Chi passa oggi nelle montagne bellunesi dalle parti di Tisoi, Libano, Val d’Antre, Conch, Bez noterà grotte scavate nella parete rocciosa. Sono i resti delle “Buse mole”, le cave di arenaria che per tanti decenni hanno dato lavoro e sopravvivenza a migliaia di bellunesi.
Sono storie di vita aspre, con la “pussiera”, la micidiale polvere che si sprigionava dalla pietra e penetrava nei polmoni conducendo ad una fine precoce. Un mondo fatto di sacrifici, sofferenza, dolore e miseria.
Un bellunese nato in Belgio, ma tornato in patria, Tieri Filippin, ha voluto raccontare una di queste esistenze con il titolo “Storia di Bortolo cavatore di pietre” edito dal bravo e coraggioso editore trevigiano Sismondi di Salgareda. Dino Bridda ne ha fatto una sentita prefazione che rievoca la società bellunese tra Otto e Novecento.
Bortolo Loti era nato alla fine dell’Ottocento. Il suo futuro prevedeva o l’emigrazione o una vita di fatica vicino a casa, lavorando come “molàs”, cioè cavatore di arenaria. Un piccone, una serie di cunei e tanta forza erano gli elementi indispensabili per racimolare il denaro e far sopravvivere la famiglia.
Quella che ci racconta con sentimento commosso Filippin, con dovizia di termini tecnici, disegni degli attrezzi e pregevoli foto d’epoca è una società che pochi ricordano. E, tuttavia, è indispensabile non dimenticarla. Perché dal sacrificio di quelle persone (gli uomini in cava nei campi e le donne in casa) è nata la nostra società. Che, se non altro, ci risparmia la fatica grazie alla meccanizzazione.
Non mancano episodi dolorosi, tragici come quei contadini che per non perdere qualche taglio di fieno vengono sorpresi dal temporale con funeste conseguenze. La fatica era il pane quotidiano in queste misere case che soltanto la tenacia e la fede religiosa ha sorretto.

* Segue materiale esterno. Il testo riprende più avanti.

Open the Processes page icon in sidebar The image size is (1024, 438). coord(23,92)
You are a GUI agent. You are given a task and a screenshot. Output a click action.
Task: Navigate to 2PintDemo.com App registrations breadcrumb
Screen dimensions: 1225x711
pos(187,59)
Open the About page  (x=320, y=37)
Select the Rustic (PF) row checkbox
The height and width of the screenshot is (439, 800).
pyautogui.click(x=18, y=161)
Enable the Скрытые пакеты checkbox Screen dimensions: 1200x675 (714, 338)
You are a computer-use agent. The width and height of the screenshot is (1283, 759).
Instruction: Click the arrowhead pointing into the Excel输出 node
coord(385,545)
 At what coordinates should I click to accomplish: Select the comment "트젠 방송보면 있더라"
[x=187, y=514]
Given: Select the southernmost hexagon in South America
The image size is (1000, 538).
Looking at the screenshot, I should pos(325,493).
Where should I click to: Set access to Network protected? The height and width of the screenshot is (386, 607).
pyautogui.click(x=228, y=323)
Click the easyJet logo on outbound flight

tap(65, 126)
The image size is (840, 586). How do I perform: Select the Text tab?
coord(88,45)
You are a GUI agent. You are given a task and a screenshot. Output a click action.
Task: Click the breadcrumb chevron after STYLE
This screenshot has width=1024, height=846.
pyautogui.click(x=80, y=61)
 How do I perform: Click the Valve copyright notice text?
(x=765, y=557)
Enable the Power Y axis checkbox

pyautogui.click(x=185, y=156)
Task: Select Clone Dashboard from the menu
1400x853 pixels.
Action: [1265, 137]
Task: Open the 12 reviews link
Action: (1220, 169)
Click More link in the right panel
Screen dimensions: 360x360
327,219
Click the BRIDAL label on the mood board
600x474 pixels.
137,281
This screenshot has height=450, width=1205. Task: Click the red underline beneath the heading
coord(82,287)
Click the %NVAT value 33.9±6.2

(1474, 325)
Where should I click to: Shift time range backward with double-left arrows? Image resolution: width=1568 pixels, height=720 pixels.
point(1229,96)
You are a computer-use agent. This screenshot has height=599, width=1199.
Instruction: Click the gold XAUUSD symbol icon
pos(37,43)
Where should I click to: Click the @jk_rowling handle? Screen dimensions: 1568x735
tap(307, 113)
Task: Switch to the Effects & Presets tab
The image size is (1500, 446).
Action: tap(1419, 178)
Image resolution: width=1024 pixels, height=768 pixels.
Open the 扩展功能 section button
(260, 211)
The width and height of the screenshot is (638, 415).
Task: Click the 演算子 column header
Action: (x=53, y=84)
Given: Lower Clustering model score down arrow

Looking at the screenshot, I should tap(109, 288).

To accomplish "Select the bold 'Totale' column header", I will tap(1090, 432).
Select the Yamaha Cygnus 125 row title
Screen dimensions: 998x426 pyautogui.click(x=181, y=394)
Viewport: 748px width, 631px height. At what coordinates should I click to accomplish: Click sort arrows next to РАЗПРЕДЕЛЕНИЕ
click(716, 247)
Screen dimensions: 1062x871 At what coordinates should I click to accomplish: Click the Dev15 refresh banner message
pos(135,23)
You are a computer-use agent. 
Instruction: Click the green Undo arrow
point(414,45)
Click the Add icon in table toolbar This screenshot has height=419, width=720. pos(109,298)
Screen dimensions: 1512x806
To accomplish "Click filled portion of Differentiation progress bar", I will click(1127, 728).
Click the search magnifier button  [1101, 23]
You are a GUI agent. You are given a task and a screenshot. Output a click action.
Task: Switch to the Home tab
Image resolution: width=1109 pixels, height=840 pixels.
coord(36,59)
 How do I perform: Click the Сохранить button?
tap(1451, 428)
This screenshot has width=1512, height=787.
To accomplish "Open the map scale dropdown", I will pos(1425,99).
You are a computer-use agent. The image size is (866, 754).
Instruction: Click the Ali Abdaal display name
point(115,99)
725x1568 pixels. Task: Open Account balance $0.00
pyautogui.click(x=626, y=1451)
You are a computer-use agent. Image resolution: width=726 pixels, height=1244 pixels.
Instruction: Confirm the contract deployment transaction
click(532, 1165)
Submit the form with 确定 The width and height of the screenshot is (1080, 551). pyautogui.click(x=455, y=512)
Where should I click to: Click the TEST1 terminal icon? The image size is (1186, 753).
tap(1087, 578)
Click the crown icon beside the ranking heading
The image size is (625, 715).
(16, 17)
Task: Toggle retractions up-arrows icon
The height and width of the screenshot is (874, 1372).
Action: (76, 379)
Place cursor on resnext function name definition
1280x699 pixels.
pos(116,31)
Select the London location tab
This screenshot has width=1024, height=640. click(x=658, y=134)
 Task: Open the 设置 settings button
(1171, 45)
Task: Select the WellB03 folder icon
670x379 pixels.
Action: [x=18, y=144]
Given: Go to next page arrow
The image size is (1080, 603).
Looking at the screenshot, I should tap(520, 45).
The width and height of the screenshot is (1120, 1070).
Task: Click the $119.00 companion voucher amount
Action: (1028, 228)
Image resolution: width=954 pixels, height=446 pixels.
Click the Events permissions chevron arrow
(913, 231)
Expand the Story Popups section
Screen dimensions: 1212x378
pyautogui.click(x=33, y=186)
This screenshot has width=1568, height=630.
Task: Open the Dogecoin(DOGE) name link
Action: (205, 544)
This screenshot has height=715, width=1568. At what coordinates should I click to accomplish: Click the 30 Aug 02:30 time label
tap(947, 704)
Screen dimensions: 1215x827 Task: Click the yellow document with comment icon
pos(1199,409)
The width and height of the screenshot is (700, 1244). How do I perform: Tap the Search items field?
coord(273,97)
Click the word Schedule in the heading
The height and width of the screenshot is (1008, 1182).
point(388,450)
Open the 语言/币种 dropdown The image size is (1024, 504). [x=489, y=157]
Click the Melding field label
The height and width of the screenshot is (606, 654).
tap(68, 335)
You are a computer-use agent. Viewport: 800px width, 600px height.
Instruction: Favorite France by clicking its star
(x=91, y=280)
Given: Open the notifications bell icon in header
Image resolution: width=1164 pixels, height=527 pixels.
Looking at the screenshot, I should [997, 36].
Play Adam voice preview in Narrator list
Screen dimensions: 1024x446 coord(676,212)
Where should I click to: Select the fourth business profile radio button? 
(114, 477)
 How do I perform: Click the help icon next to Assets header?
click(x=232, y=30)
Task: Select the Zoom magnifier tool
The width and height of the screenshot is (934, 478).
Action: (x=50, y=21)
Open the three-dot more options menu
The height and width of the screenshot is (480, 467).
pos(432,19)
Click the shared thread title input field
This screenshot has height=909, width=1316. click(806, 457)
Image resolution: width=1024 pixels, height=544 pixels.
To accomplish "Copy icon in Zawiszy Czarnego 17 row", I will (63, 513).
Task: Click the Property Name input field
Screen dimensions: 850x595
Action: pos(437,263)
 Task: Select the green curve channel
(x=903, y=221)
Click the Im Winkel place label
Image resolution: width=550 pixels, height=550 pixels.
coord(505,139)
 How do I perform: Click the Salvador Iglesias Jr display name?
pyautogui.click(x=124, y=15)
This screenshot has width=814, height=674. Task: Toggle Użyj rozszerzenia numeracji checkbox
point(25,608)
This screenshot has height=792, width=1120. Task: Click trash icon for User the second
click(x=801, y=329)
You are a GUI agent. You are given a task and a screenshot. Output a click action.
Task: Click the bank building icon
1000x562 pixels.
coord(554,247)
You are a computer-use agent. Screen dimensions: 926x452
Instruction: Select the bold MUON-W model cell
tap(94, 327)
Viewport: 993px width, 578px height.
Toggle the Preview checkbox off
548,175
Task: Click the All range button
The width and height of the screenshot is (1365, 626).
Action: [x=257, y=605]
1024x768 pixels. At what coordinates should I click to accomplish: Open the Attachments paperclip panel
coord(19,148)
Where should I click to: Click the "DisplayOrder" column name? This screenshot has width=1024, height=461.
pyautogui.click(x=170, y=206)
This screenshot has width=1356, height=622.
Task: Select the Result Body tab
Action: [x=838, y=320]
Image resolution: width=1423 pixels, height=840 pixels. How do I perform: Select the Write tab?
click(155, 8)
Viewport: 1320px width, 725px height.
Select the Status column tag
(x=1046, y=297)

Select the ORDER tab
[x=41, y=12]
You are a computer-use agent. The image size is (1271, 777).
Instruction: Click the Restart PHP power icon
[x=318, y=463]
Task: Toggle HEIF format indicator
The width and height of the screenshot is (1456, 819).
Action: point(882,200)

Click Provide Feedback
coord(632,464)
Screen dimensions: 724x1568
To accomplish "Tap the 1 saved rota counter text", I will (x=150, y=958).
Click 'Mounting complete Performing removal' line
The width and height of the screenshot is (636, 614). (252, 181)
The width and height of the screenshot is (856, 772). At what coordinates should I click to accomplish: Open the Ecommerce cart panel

Bortolo è morto a 65 anni con la soddisfazione di essere stato il più longevo dei molàs e se ne è andato mentre nel campanile del suo paese risuonavano i rintocchi della nuova campana.
Filippin è riuscito a dipingere con i suoi ritratti letterari innumerevoli esistenze che altrimenti sarebbero state dimenticate. Gli dobbiamo un grazie per questo suo inizio di scrittore. Che è cominciato bene anche se, nella forma e nella cura linguistica, è ancora ai primi passi. Anche per scrivere occorrono pazienza e sacrificio.